卓聞天的電話就這樣被掛了,簡亦遙繼續看著手里的文件,如果讓卓聞天看到,一定嚇一跳,全是林家的資料,昨晚上剛送到,資料很雜,還不夠細致,畢竟時間匆忙。
不過,當然卓聞天不會有機會看到,簡亦遙沉著臉,篩選著有用的東西,吃了那么大的虧,一句對不起就想當沒事了,他還真的沒有那么大度,就算他想那么大度,家里人也是不會答應的。
差點動了他,怎么可能放過他們。
還有那樣的地方,純粹就是害人,想到那天的經歷,再給簡亦遙一萬年的時間,以他古板的性子也難以釋懷。

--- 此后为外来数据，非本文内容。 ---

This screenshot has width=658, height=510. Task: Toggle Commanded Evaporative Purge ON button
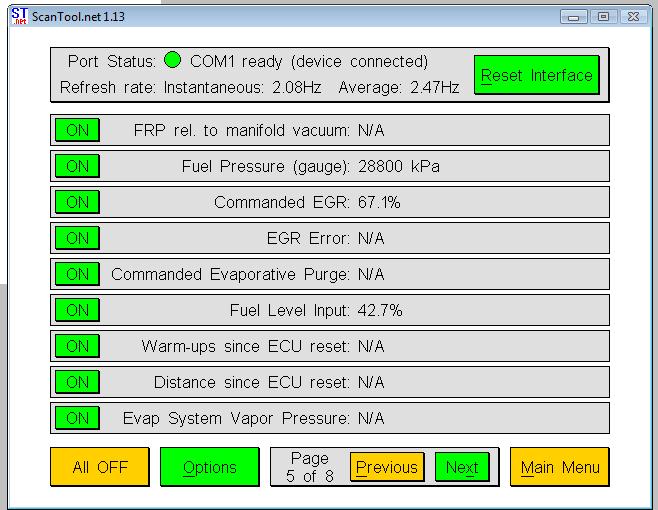coord(77,274)
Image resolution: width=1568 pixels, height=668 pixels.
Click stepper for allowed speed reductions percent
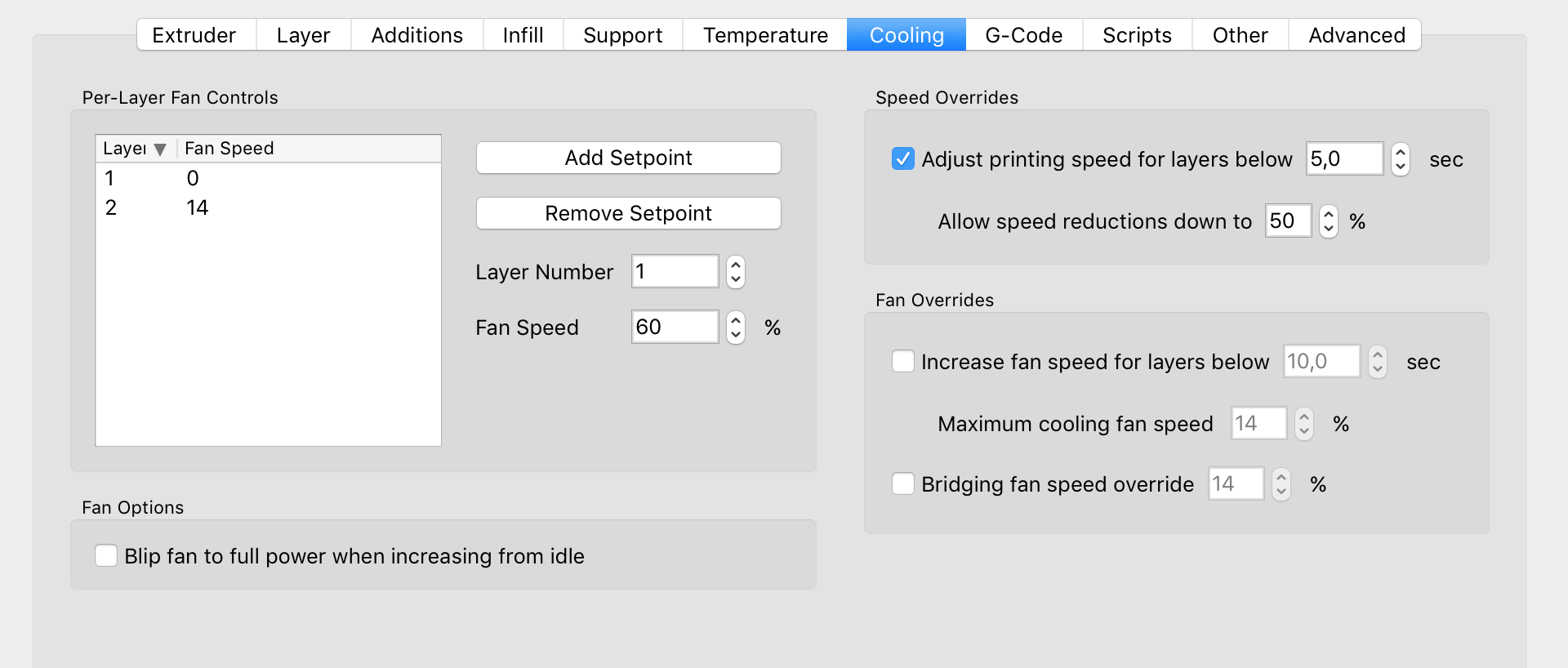(x=1329, y=220)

不過和卓聞天描述的不同,簡亦遙不相信那樣的一家會所會只有一個老板,那樣一個地方,沒有深厚的背景罩著,去的人哪里敢那么放縱。
林家的資料他看了,一點軍政背景都沒有,這樣的人,能撐起那樣的地方,不是太可笑了嗎?
所以這事還得慢慢自己查。
“叮咚。”這次是客房的門鈴聲。
簡亦遙走過去,透過門鏡看了一眼外面的人,開了門。
門一開,男子看到他,面上一喜,一邊往里走一邊急問:“我來的快吧?”
來人是他的得力助手,董亞倫。
簡亦遙慢條斯理的關上門,“東西帶來了嗎?”來的這么快,他怕自己交代做的事情沒有辦好。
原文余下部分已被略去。